Sunday, April 18, 2004

Movie Retrospectives: Chicks Kick Ass
Big Bad Mama


Producer/Director Roger Corman has a long and well established track record as a purveyor of trashy cinema. Yet his history as a director who works fast and cheap hasn't kept him from drawing a long list of current Hollywood a-list talent who got their first opportunities in filmmaking through Corman. The big names he helped on the way to stardom includes Francis Ford Coppola, Martin Scorsese, Jonathan Demme, James Cameron, Peter Bogdanovich, and Joe Dante. Big Bad Mama keeps with Corman's cinematic values.

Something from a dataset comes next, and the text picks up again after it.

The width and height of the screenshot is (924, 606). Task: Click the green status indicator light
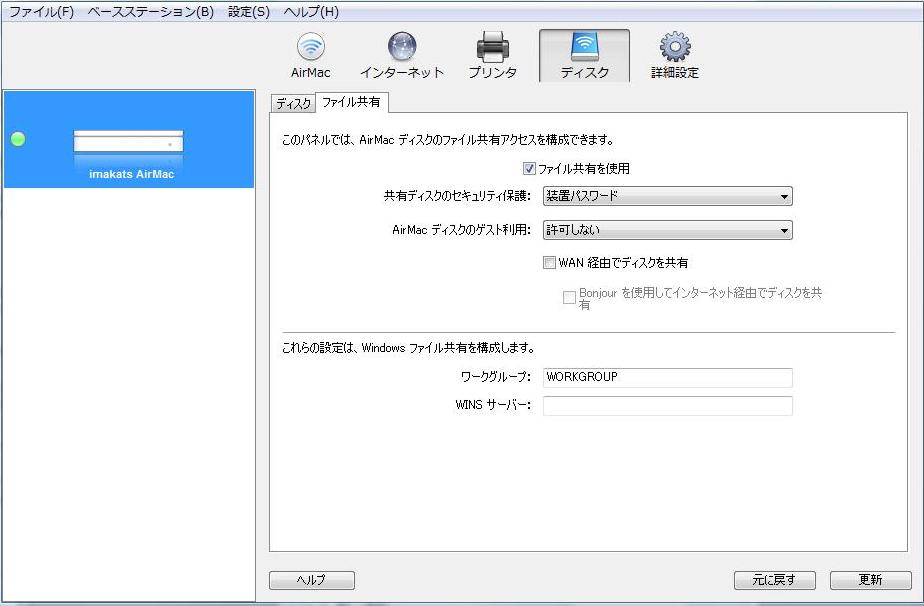[18, 139]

The movie is trashy, lurid, and in a very campy way a fair amount of fun.

Angie Dickinson stars as Wilma McClatchie, a poor single mother of two daughters in Prohibition era Texas. She starts the film by stealing her daughter Billie Jean away from the church where Billie Jean was about to get married to poor boy of limited means. Wilma doesn't want either of her daughters to have to scrap and struggle for anything they might have in life. So she, her other daughter Polly, and her bootlegging brother Barney break up the wedding, and make a break for it. Barney gets killed in the escape by federal agents who are trying to stop his bootlegging.

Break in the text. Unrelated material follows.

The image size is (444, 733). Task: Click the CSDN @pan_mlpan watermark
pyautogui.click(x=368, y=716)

After putting him in the ground, Wilma realizes that bootlegging might be the means by which she can give her daughters a better life. She and her girls embark on an escalating crime spree that moves from running liquor, to bank robbery, to kidnapping. Along the way they evade the law at every opportunity, and add a couple more unscrupulous characters to their "gang". Fred Diller (a very young Tom Skerritt) is the man who puts the McClatchie's onto bank robbing, and William J Baxter (William Shatner) is smooth talking conman from Kentucky who takes to robbery pretty well.

Their criminal activities become more complicated as the relationships between the various members of the gang develop. Diller and Wilma couple early on, but once Baxter comes into the fold, Wilma finds him much more appealing. Diller doesn't mourn long as he winds up in bed with young Polly. Billie Jean doesn't get left out, as the more worldly Polly generously "shares" Diller with her inexperienced sister (and yes, it is every bit the "ewww"moment you might be imagining). In the end, Wilma gets an idea for one last big score that will allow them to retire. But will the romantic entanglements that have developed stand in the way of the job's success?

Dickinson is never going to win any Oscars for her acting. That having been said, she does a decent job of spreading the cheese around in this little adventure. She's very much the tough minded independent woman trying to the best she can by her two daughters. Unlike the other movies I've looked at this week, this movie is never going to be the subject of feminist debate. But in her own way, Dickinson does portray a strong minded, strong willed woman who's not afraid to take the initiative. And I think it speaks fairly well for her confidence to do the love scenes she does at her age (she was 43 when the film was made). She has a good body, and isn't afraid to show it off.

Is this a great movie? No. But it's a good cheesy late night romp that would be right at home with some beers, friends, and a fair amount of derisive comments hurled at the screen. And Wilma is pretty handy with Tommy gun. Any woman who knows how to handle her firearms, you don't mess with lightly. If you have a craving for some good 70s trash, you could do a lot worse.